« I’m the trouble starter, punkin’ instigator… » Quel choc à la découverte de ce morceau de The Prodigy. Comme à chaque morceau des prodiges, me direz-vous (première écoute de No Good, premier visionnage du clip de Smack My Bitch Up réalisé par Jonas Åkerlund, on en passe). Mix de beats puissants et de riffs violents, entre rock indus’ et big beat, on est en terrain conquis.

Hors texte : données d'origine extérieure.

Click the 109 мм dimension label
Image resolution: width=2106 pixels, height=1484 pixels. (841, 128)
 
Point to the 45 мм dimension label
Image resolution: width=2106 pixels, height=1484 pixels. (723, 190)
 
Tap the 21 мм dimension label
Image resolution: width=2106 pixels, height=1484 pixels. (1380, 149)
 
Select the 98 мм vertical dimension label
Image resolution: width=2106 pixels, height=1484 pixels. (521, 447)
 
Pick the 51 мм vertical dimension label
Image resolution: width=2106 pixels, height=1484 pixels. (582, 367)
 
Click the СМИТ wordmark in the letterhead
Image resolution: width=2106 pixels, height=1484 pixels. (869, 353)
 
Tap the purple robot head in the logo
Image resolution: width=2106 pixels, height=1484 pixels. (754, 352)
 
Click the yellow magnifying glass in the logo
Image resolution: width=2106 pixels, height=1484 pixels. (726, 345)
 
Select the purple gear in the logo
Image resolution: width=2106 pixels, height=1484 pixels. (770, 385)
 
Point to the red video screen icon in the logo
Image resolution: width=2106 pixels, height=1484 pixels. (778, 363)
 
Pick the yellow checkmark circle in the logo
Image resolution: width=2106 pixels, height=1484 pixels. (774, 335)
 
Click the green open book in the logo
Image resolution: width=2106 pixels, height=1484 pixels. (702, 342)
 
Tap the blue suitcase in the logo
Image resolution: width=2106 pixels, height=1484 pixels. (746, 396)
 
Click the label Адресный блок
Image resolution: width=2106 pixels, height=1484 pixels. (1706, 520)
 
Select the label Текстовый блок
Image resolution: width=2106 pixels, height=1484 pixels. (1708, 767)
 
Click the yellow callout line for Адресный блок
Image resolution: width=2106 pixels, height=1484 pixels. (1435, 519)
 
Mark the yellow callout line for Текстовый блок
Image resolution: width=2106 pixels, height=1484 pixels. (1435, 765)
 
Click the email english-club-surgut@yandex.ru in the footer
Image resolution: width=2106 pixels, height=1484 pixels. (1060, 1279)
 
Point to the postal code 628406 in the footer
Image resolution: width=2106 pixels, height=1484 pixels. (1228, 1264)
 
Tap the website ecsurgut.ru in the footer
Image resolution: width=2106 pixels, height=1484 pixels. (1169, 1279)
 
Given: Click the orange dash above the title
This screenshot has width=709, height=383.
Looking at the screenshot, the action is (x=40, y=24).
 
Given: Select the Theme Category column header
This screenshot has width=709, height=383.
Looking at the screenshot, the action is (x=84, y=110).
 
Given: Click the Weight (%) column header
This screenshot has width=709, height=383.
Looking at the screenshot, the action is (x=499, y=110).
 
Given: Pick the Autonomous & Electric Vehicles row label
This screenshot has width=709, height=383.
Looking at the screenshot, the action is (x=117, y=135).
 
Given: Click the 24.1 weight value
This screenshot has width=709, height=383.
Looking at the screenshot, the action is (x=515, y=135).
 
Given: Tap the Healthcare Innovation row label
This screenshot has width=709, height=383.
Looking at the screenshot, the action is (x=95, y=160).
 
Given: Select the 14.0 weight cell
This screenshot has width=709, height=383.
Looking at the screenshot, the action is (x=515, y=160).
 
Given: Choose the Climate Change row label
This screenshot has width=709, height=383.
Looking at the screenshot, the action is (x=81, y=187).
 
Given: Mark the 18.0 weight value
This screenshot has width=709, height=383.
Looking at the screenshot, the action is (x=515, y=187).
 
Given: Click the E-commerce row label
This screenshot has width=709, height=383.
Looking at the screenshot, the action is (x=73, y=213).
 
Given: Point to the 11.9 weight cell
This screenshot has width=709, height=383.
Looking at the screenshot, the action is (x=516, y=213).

Avec la voix hargneuse de Keith Flint posée sur le grind menaçant de breakbeats et de samples finement élaborés du producteur Liam Howlett, ce Firestarter dispensait la salve audacieuse du groupe anglais au-delà de la scène rave et dans le monde de la musique au sens large. Le titre est sorti en 1996 et à une époque sans Internet, les adolescents de banlieue, qui n’avaient pas le Virgin Megastore en bas de chez eux, ont simplement découvert ce morceau travers une mythique compilation intitulée Distance to technoland, accompagnée d’un documentaire diffusé sur Canal+ à cette même période (et visible ici). Firestater des Prodigy était le premier morceau et il nous proposait façon boule de flipper sous acide dans une autre galaxie.
Face à l’uniformisation de la musique menacée par les cahiers des charges des radios et de MTV, les Anglais de Prodigy avaient quelque chose de salvateur, de libérateur pour les jeunes du monde entier (et principalement d’Amérique), avides de quelque chose de nouveau et d’authentiquement menaçant. Alors que la collision sonore du morceau alimentait l’énergie angoissante, c’est le clip austère en noir et blanc qui a vraiment vendu la chanson, en particulier aux États-Unis. À nos yeux, aux yeux du monde pas encore ultra-connecté, Keith Flint incarne un Sid Vicious en puissance. Image obsédante de lui dans un tunnel, avec une chemise qui rappelle le drapeau américain et fait couler de l’encre par sa simple présence agressive, tandis que Howlett fixe stoïquement à l’arrière-plan. Le groupe avait transformé son son et son image en un reflet de ce qui manquait à la culture musicale grand public: plus grand que nature, passionné, en colère, à la fois grotesque et beau – tout ce qu’il faut pour créer une véritable sensation.
Firestarter s’est retrouvé sur l’album The Fat of the Land sorti le 30 juin de l’année suivante (1997), soigneusement rangé entre Dig Your Own Hole des Chemical Brothers (1997) et You’ve Come a Long Way, Baby de Fatboy Slim (1998). Et à écouter à fond, pour toujours!